◆ EXERCISE: Where does "item" appear in the data? Return each line that holds it.

◆ PROVIDED INFORMATION:
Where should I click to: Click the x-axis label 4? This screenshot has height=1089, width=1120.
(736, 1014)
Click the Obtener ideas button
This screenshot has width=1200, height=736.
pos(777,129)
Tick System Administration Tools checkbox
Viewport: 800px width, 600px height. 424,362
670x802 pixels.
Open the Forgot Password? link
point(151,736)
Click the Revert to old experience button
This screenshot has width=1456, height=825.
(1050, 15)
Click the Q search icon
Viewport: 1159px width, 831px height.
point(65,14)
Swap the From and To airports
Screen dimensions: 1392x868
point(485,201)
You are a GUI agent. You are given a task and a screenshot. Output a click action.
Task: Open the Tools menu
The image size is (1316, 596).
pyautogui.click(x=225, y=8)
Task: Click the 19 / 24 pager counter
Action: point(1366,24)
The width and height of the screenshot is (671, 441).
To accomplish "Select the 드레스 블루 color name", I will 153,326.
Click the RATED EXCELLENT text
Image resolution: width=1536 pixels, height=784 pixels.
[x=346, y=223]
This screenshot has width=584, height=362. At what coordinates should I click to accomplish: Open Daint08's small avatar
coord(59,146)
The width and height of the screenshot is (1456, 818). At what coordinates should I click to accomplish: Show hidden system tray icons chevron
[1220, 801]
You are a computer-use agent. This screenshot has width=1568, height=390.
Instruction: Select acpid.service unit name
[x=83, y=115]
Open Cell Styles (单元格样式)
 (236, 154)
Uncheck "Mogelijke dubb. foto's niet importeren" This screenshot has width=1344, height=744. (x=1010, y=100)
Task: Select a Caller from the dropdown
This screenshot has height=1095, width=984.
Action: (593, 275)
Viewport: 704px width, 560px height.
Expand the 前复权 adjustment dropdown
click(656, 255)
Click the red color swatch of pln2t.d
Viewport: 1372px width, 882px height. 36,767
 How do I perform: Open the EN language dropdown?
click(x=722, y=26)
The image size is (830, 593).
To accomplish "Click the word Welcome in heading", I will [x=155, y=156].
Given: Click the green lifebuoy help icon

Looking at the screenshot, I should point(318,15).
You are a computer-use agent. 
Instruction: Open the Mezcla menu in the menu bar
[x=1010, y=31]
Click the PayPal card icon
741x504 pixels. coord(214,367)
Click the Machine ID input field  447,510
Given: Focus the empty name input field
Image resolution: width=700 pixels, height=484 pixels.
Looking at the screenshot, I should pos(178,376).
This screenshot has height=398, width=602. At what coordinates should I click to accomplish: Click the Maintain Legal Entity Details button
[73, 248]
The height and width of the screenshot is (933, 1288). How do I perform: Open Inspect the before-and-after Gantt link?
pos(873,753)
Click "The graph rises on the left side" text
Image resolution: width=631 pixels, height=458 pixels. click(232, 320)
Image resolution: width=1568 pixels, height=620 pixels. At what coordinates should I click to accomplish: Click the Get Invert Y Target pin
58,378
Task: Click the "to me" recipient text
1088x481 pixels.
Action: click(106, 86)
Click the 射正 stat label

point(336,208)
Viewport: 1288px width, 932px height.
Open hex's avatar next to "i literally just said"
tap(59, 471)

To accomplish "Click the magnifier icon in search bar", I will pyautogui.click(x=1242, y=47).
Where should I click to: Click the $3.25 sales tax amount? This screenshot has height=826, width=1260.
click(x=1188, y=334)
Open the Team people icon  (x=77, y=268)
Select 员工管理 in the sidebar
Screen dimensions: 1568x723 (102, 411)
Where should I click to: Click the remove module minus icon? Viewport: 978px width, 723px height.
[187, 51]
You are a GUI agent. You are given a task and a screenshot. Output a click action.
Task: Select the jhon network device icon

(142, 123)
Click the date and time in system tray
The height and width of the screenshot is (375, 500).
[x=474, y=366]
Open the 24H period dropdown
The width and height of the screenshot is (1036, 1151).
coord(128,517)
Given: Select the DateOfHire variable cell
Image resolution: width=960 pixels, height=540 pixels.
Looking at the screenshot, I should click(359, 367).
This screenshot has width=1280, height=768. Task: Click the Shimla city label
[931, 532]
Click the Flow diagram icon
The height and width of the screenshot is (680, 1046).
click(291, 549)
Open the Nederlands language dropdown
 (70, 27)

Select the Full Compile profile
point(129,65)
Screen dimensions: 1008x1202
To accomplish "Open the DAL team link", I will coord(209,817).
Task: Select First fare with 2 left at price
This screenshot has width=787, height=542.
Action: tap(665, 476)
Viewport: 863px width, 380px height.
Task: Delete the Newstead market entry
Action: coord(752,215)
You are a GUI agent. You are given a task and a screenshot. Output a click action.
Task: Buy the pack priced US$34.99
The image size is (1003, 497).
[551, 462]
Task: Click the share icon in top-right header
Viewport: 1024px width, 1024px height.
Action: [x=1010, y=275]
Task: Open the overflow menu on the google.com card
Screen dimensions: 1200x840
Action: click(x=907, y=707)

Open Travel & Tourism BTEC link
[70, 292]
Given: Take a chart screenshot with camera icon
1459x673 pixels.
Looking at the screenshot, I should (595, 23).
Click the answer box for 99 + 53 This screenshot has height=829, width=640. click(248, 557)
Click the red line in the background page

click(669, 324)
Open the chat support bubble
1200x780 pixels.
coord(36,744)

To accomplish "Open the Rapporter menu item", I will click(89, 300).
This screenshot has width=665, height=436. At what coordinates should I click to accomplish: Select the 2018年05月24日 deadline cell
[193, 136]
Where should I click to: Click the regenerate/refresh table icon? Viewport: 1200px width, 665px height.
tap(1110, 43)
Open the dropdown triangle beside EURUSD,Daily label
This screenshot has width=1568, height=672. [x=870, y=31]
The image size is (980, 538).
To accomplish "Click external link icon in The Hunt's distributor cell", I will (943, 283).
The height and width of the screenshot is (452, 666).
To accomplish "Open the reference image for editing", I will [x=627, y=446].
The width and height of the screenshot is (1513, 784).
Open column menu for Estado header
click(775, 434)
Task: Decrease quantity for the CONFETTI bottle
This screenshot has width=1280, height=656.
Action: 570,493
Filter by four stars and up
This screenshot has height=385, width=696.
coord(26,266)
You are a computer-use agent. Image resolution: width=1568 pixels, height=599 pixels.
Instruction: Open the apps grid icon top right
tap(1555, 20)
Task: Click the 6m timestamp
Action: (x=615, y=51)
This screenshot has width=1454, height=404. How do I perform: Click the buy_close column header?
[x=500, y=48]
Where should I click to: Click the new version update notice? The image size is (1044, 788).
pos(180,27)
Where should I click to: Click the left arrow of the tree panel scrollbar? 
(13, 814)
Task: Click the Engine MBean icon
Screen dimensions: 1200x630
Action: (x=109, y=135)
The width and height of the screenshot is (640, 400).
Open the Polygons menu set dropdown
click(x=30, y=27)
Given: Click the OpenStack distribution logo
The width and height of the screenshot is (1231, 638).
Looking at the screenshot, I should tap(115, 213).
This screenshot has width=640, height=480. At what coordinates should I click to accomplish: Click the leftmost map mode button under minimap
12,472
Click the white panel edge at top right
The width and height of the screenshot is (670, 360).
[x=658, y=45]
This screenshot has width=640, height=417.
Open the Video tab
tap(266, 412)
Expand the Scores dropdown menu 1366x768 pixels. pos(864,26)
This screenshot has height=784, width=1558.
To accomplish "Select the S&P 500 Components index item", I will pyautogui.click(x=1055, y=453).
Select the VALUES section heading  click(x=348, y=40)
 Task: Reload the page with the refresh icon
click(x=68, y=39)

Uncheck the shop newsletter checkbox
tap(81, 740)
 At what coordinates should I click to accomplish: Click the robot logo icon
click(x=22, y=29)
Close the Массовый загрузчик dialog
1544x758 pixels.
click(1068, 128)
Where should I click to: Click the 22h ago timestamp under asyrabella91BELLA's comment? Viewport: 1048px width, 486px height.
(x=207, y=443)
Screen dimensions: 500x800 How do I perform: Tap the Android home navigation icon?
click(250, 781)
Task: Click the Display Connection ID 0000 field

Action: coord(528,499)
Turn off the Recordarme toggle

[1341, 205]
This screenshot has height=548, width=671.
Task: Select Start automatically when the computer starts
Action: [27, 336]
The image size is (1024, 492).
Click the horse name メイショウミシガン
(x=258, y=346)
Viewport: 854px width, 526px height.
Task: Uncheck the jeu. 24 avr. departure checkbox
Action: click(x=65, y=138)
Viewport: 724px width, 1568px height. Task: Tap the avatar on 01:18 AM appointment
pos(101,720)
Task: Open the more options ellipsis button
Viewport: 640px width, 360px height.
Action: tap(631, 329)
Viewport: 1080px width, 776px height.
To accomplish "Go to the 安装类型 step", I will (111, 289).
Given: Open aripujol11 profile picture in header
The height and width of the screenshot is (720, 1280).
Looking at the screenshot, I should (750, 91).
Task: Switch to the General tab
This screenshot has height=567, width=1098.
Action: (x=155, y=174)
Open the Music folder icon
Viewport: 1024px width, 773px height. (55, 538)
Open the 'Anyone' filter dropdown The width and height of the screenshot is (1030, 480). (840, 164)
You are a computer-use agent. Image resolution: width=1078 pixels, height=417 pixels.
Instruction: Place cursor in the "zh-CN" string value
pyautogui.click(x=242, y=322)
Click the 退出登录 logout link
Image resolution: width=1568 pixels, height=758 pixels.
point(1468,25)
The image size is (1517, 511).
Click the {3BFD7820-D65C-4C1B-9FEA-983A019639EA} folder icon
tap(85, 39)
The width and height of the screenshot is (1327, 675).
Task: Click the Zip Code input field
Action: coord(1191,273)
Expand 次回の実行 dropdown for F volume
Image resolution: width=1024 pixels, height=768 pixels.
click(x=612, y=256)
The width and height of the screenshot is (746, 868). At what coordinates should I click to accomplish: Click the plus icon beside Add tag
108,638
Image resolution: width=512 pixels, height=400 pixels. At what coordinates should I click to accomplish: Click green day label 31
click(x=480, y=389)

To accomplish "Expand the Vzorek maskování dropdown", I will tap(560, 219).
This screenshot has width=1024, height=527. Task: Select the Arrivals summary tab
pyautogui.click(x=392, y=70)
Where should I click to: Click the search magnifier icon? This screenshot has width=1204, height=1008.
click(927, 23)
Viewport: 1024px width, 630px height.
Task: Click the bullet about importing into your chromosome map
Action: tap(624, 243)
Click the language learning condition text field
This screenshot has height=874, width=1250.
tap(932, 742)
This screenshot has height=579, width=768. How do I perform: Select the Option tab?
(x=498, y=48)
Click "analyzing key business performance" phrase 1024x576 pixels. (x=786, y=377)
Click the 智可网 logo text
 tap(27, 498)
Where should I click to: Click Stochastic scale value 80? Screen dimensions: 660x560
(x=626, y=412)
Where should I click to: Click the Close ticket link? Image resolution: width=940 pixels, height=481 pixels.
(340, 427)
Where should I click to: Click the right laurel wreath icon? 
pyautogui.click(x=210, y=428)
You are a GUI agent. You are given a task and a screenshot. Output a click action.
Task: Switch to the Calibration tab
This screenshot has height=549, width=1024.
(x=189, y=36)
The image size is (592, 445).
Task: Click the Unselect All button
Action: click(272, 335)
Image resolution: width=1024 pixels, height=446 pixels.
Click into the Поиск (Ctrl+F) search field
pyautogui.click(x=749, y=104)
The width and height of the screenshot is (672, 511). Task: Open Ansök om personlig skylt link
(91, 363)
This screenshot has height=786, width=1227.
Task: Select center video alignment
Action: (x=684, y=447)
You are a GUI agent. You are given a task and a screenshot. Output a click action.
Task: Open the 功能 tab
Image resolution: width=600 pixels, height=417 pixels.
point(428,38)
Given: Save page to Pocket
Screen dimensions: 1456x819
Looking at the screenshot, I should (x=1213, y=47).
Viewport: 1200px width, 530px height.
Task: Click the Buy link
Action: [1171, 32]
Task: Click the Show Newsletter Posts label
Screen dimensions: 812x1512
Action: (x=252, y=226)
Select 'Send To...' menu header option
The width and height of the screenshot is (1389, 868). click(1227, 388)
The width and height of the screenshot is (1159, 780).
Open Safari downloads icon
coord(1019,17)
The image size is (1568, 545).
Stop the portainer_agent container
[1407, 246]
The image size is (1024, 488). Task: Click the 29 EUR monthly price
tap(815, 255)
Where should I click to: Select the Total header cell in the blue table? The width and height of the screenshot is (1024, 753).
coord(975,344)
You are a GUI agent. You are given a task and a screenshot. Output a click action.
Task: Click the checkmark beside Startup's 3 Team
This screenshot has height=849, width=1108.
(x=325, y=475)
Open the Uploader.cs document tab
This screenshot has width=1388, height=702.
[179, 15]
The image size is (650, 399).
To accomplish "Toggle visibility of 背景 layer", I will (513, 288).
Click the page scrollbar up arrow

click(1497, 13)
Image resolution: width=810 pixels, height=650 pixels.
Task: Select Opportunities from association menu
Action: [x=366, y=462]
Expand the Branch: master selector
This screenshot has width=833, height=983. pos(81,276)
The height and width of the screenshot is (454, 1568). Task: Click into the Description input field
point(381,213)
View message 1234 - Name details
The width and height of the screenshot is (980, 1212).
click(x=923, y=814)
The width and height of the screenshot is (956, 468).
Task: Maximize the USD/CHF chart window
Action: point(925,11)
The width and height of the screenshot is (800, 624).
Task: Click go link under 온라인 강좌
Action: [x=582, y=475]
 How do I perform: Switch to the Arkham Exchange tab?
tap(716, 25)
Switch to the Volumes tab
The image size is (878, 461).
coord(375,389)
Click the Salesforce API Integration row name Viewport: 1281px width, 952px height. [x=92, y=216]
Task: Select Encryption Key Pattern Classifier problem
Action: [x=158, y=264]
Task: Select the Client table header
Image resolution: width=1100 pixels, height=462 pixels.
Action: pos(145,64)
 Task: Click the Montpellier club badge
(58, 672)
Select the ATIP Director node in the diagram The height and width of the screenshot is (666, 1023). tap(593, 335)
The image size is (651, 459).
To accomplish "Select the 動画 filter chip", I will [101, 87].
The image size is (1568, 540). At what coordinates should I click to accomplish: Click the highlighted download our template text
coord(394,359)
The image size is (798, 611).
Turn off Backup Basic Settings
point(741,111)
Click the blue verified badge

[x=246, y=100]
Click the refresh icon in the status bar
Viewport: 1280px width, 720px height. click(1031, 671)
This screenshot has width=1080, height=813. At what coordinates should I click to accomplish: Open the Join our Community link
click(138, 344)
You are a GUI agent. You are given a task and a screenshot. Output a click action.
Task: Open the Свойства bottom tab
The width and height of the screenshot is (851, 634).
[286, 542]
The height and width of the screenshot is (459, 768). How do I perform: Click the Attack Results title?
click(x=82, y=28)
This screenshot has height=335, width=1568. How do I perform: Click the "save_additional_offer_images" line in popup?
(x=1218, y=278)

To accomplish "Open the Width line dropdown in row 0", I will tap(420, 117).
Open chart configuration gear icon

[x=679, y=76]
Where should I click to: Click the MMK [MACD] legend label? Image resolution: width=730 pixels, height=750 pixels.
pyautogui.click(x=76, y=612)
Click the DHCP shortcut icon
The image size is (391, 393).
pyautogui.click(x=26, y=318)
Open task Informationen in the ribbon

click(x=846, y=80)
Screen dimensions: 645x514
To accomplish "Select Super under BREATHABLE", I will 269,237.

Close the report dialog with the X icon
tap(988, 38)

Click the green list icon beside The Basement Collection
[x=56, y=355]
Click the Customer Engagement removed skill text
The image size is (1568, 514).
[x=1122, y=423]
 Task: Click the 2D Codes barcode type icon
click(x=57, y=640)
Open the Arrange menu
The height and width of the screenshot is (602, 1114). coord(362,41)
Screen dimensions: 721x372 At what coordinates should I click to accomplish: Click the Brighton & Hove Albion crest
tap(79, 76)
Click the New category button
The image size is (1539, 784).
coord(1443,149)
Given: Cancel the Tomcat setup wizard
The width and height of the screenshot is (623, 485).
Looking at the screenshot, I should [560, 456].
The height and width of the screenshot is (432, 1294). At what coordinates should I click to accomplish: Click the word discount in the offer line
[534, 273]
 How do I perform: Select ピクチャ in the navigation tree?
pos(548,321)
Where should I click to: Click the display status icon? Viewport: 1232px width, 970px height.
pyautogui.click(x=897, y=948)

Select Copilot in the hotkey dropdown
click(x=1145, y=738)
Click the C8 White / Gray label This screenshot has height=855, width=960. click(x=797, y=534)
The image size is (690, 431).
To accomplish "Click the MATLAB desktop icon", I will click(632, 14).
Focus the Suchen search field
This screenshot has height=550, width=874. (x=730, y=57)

◆ RESPONSE FOR THIS EXERCISE:
To accomplish "Open the Rapporter menu item", I will click(89, 300).
To accomplish "Select the S&P 500 Components index item", I will pyautogui.click(x=1055, y=453).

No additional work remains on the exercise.